El presidente Eleazar López Contreras, luego de la muerte del general Gómez ordenó la demolición del lugar, como manifestación del deseo de evitar que en el futuro se repitieran las experiencias vividas en su interior. Se pensó que en adelante jamás se volvería a la ignominia que una prisión como esa significaba, pero en nuestros días La Rotunda es sólo un remedo, un boceto, un asomo de la abyección que hoy caracteriza el sistema penal.

En la vieja Rotunda la violencia era ejercida por los carceleros, especialmente contra los presos políticos, pero en las penitenciarías de hoy la brutalidad forma parte del ambiente y es protagonizada por los cautivos en connivencia con las autoridades bolivarianas.

En La Rotunda sólo se cebaban los chácharos con un número de víctimas escogidas de antemano por el régimen, pero ahora se enfrentan situaciones de naturaleza general de las cuales no escapa nadie, sin que los sacrificados en sangrienta ordalía sepan a ciencia cierta el motivo de su sacrificio.

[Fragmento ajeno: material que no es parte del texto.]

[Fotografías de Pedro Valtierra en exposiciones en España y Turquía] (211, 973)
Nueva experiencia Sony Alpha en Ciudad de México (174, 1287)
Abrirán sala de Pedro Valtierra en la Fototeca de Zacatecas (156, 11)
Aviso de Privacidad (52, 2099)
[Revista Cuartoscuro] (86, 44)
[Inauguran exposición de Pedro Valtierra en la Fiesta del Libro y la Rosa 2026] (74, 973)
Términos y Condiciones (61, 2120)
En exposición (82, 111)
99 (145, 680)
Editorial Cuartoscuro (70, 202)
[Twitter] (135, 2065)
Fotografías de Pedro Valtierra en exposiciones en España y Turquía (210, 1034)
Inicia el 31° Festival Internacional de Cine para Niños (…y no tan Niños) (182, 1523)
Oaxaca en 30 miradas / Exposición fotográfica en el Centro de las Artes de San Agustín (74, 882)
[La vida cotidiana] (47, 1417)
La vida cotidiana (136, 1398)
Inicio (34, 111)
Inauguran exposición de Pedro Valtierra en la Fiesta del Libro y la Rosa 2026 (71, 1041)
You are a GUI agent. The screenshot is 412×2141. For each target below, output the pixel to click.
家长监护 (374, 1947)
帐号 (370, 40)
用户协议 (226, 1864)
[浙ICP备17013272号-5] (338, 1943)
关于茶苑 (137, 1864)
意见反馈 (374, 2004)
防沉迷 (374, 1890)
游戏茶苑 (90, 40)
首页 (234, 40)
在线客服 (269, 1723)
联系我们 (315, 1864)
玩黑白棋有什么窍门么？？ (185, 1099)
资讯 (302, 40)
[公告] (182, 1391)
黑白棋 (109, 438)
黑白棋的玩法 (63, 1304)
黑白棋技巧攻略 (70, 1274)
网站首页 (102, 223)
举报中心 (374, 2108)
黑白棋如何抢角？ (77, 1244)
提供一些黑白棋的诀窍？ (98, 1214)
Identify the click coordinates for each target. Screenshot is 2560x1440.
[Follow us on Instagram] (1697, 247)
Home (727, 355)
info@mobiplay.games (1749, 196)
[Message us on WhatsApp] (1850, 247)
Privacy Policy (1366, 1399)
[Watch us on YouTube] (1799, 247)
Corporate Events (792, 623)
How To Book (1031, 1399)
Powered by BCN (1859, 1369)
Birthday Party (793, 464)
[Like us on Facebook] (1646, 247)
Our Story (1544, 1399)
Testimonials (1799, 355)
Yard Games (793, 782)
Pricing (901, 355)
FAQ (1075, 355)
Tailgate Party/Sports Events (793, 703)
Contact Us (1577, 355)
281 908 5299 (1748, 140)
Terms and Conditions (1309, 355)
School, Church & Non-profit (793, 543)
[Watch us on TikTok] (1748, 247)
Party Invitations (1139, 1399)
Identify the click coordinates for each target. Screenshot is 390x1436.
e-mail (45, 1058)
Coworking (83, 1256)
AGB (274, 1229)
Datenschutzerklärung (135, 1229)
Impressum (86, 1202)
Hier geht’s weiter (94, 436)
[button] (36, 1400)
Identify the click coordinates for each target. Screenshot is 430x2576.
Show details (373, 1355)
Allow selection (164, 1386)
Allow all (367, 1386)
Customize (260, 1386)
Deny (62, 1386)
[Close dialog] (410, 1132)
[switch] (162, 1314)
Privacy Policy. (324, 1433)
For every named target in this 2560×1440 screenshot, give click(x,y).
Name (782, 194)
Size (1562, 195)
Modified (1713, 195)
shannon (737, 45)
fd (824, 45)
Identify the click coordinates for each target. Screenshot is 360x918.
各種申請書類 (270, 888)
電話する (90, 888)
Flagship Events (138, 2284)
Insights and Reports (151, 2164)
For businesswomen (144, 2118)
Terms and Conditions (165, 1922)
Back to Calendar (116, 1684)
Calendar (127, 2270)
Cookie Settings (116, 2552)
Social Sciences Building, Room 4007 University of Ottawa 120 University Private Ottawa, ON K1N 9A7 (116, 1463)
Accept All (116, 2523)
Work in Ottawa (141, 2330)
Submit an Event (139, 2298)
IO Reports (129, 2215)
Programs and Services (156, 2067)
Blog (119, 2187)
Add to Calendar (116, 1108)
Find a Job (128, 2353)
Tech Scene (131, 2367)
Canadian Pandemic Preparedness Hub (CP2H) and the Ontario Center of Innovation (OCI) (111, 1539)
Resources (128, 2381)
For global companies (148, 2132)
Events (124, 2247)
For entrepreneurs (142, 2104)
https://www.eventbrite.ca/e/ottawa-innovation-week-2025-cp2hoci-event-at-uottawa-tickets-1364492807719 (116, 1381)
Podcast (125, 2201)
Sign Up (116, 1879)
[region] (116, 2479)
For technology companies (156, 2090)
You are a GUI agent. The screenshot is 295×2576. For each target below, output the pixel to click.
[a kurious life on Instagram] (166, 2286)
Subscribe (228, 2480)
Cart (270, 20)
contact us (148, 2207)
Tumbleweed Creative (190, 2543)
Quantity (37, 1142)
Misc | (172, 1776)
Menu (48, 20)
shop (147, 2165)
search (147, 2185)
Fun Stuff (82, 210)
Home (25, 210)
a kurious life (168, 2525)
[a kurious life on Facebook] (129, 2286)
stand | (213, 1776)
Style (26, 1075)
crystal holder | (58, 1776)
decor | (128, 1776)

En La Rotunda las armas eran monopolizadas por los guardianes, pero en nuestros días están en las manos de pandillas que no sólo las usan para marcar el terreno que supuestamente les pertenece, sino también para manejar la cárcel a su antojo y para dirigir la comisión de delitos que suceden en su exterior. Antes apenas se manejaban utensilios rudimentarios para causar el miedo en las prisiones, o para defenderse a duras penas, pero hoy los reclusos exhiben armamentos como los de los ejércitos nacionales que se preparan para una invasión foránea.

No es una situación reciente, por supuesto. Se comenzó a gestar en la segunda mitad del siglo XX y no dejó de preocupar a los observadores y a los estudiosos de la situación, pero en la última década ha cultivado una atmósfera de envilecimiento que clama al cielo.

Debido a la incuria del gobierno bolivariano, los  horrores de las prisiones de la actualidad no admiten analogía. Por la inexistencia de proyectos dignos de tal nombre para la superación del problema, los que fueron encierros terroríficos parecen lugares apacibles.

Gracias a la incapacidad de los miembros del gabinete, que han debido ocuparse de una urgencia de tanta magnitud, pero especialmente por la evidente inhabilidad de la ignorante ministra que hoy está a la cabeza de ese ministerio, cargo para el cual la designó el occiso, la cárcel de La Rotunda parece un amable hospedaje, un lugar apacible y hasta un infierno tolerable.